==== Input for this task ====

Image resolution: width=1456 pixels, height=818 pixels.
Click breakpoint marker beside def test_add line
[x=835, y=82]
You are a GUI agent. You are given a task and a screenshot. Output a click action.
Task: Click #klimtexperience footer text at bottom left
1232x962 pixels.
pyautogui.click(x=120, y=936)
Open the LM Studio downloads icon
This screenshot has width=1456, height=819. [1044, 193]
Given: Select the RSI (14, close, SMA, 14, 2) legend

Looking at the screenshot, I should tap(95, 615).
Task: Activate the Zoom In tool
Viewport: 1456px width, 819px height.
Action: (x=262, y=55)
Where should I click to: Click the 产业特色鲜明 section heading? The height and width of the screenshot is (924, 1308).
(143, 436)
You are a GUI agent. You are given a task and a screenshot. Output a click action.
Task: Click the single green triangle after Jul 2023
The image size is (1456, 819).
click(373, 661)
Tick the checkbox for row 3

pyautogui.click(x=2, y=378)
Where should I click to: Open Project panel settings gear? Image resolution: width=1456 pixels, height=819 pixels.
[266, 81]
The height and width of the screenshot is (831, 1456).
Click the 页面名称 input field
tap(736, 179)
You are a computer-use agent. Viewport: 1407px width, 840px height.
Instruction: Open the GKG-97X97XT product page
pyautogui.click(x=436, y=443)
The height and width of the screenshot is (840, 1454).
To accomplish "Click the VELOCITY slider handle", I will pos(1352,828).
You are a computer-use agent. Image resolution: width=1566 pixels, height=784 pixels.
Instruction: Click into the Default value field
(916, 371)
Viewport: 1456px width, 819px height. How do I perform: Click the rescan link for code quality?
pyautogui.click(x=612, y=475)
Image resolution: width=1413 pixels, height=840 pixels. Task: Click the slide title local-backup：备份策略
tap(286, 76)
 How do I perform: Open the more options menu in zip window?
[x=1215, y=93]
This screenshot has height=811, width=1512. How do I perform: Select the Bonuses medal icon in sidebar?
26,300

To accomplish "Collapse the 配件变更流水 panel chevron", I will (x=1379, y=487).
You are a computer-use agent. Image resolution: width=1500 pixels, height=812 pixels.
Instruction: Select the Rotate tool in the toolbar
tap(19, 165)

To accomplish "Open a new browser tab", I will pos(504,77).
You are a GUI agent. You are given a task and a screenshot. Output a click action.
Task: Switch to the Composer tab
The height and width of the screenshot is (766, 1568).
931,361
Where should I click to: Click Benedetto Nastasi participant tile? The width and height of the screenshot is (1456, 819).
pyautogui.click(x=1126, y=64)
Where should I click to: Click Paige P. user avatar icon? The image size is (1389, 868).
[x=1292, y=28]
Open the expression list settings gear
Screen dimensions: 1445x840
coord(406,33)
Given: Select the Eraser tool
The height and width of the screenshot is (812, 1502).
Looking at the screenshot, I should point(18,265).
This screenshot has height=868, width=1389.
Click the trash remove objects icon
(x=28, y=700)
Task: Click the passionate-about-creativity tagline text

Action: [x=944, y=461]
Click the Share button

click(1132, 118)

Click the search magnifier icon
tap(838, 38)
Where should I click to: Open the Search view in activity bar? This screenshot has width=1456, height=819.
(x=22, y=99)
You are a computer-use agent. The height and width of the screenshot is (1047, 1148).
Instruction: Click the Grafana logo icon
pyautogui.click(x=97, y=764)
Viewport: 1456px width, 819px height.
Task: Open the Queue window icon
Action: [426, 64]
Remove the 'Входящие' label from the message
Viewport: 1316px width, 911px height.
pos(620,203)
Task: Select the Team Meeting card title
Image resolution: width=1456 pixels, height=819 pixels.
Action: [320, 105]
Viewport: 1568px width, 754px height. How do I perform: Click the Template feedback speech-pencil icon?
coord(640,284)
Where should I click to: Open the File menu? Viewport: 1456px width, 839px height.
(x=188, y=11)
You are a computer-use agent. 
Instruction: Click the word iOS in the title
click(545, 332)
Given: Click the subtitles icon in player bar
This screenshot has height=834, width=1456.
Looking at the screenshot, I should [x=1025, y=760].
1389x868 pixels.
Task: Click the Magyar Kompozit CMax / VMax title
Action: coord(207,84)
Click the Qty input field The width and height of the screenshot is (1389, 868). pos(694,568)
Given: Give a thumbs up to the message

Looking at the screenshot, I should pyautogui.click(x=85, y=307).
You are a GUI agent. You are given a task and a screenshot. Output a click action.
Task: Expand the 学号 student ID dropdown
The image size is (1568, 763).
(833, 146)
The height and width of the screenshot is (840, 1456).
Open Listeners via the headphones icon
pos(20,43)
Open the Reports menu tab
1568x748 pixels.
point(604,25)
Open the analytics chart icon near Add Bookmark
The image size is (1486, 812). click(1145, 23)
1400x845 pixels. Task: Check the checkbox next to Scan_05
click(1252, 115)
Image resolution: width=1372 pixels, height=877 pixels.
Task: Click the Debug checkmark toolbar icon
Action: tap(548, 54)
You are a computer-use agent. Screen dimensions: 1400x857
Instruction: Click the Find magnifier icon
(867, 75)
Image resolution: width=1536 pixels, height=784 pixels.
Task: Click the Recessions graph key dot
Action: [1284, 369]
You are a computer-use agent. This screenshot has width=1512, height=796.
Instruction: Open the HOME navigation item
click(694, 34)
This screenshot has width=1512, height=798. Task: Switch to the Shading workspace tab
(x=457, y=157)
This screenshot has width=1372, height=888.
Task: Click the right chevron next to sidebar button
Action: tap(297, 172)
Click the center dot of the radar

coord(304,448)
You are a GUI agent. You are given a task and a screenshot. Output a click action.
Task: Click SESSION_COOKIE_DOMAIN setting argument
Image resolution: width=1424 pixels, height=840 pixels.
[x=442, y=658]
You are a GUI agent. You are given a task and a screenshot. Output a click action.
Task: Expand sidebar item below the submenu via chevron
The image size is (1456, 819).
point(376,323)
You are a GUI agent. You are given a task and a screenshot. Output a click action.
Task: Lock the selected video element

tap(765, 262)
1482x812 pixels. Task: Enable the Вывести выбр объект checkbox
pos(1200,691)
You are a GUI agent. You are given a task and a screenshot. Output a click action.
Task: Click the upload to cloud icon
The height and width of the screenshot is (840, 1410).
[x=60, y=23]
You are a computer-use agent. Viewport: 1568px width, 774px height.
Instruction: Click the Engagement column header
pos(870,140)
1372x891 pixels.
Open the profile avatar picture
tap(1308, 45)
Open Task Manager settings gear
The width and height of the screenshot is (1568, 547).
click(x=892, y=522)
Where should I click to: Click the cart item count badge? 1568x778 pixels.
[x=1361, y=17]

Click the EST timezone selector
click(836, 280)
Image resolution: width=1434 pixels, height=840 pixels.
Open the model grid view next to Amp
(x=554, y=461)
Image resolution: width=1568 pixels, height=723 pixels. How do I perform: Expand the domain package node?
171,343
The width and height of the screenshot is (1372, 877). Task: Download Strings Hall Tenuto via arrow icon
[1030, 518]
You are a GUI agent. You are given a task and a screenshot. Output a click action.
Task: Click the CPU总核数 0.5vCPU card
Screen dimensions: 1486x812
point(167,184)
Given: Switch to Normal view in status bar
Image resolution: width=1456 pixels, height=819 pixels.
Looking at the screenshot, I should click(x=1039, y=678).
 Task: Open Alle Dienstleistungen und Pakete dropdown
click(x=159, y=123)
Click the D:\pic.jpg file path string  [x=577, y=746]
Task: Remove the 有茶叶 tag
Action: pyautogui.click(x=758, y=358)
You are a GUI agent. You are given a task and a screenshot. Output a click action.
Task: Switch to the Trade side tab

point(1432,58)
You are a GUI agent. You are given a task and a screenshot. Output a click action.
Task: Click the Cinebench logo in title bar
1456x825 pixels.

====

### Instructions to follow
Of all the entries above, output exactly the lines between the one holding "The height and width of the screenshot is (840, 1456)." and the one holding "You are a computer-use agent. Screen", inclusive.

### Answer space
The height and width of the screenshot is (840, 1456).
Open Listeners via the headphones icon
pos(20,43)
Open the Reports menu tab
1568x748 pixels.
point(604,25)
Open the analytics chart icon near Add Bookmark
The image size is (1486, 812). click(1145, 23)
1400x845 pixels. Task: Check the checkbox next to Scan_05
click(1252, 115)
Image resolution: width=1372 pixels, height=877 pixels.
Task: Click the Debug checkmark toolbar icon
Action: tap(548, 54)
You are a computer-use agent. Screen dimensions: 1400x857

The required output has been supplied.